CHECK YOUR UNDERSTANDING.
[a] In the passage about the New Knoxville church, how many ministers, missionaries and wives of the manse have gone out from its membership?
[b] Please continue the passage about the New Knoxville church from where it stops.

Stronger still is the relationship of this endowment to religion. New Knoxville parents expect to be held morally responsible for the religious nurture of their children. It is a part of their strong sense of rightness that their children should be baptized in infancy and confirmed at the beginning of adolescence. Families are brought up to hear the reading of the Bible in family worship, to have the pastor come when they are sick or in sorrow, to gather around when he reads the Bible and prays, to go to church in a body on Sunday. These people hold the Christian ministry in high esteem and expect others to do so.

Today more newcomers than formerly are moving into New Knoxville. They find work in the lumber mill, which prepares wood for industrial uses as well as for buildings, in service jobs or in industries in near-by towns. They soon learn that their neighbors expect them to join a church, to pay their debts, to work hard and to take good care of their own. If they meet community standards, they are accepted into its fellowship. If they fail, they probably come to resent what must seem a clannish resistance to the outlander. But this insistence on certain standards is the means by which the community has conserved over more than a century much that has had value in a thousand years of Christian culture. It seeks almost instinctively to protect this heritage now. Much depends on whether it is able to convince erstwhile strangers of the rightness and importance of what it is trying to do

Influence of Ministerial Sons

More significant to the New Knoxville church than its economic, ethnic or cultural stability is its Christian faith. This faith opens the way by which spiritual power is added to stability. The New Knoxville church holds and propagates its faith with zeal, conviction and diligence. Those 72 ministers, missionaries and wives of the manse who have gone out from its membership were sent as well as called! Dr. Bode says that if he should neglect for only a few weeks to mention in his public prayers or in his sermons the claims of Christian service and the necessity of supporting those who have entered it, a member of the board of elders would be sure to remind him of his duty.

There is hardly a family in the community that has not freely contributed one or more members to the Christian ministry. Nearly everybody has a son, brother, uncle, daughter, sister, aunt or cousin in church service. Each of the sons of the church, before he finishes high school, finds himself under silent but unremitting pressure to give serious consideration to the claims of Christian vocation upon his life. Those who have gone out from the community into church work write and many of them return periodically to the old home. Accordingly their problems, hopes and achievements enter into discussions at New Knoxville dinner tables, in grocery stores and filling stations.

RAW DATA.
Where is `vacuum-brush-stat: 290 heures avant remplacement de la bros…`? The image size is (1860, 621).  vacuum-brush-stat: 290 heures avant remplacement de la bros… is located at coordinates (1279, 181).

ANSWERS BY ITEM NUMBER.
[a] 72

[b]
Colony of Heaven

Everybody treasures the story of Herman H. Cook, whose aged mother still lives in New Knoxville and always urges those who call on her to “pray for Japan.” Her son died in that country in 1916, after fourteen years of incredibly hard work as a Christian missionary. Rev. and Mrs. Gilbert Schroer also served in Japan for many years, and Richard Lammers is teaching in North Japan College now. According to the anniversary record published by the church in 1938, the first minister to volunteer from the church was graduated from Heidelberg College in 1875. One other graduated before the century was finished, eight more in the first decade of the 20th century, seven in the second decade, 12 in the third and 13 since 1930, six are now in theological seminary. Most of them have gone to Mission House Theological Seminary at Franklin, near Sheboygan, Wisconsin, an institution which formerly belonged to the Reformed branch of what is now the Evangelical and Reformed Church. A former New Knoxville pastor Dr. Josias Friedli, is now acting president. When they complete their studies, most of the New Knoxville young men are ordained in their home church, whose pastor graduated from Mission House in 1912. The close identification of the church and its people with so many who have gone so far and done so much for Christ and the church has had a profound effect on both. One visitor who had many opportunities to glimpse this effect was deeply intrigued by it. How could it be defined? It is affectionate pride in and tender concern for individuals, but it is more. It is spiritual oneness with their work and it is sharing in their ministry through support of and loyalty to the church, but it is more. It is a missionary spirit and it is an evangelical commitment, but it is more. It is something organic, something the people are as well as something they think and do. Well, what are they? A phrase in Moffatt’s translation of Philippians 3:20 seems to fit better than any other that comes to mind. This church is “a colony of heaven.”

Not all the New Knoxville people are saints any more than were the Philippians to whom Paul wrote. But their dedication of life as well as of means to Christian faith and service has left its distinctive stamp upon them and their children. A visit to the three Saturday morning confirmation classes revealed that. Children begin these classes at eleven and finish the course at thirteen. On a dismal, raw morning in January the attendance was 48 out of an enrollment of 51. The only thing that was exceptional about that was that three was regarded as a high number of absentees.

What Does the Church Teach?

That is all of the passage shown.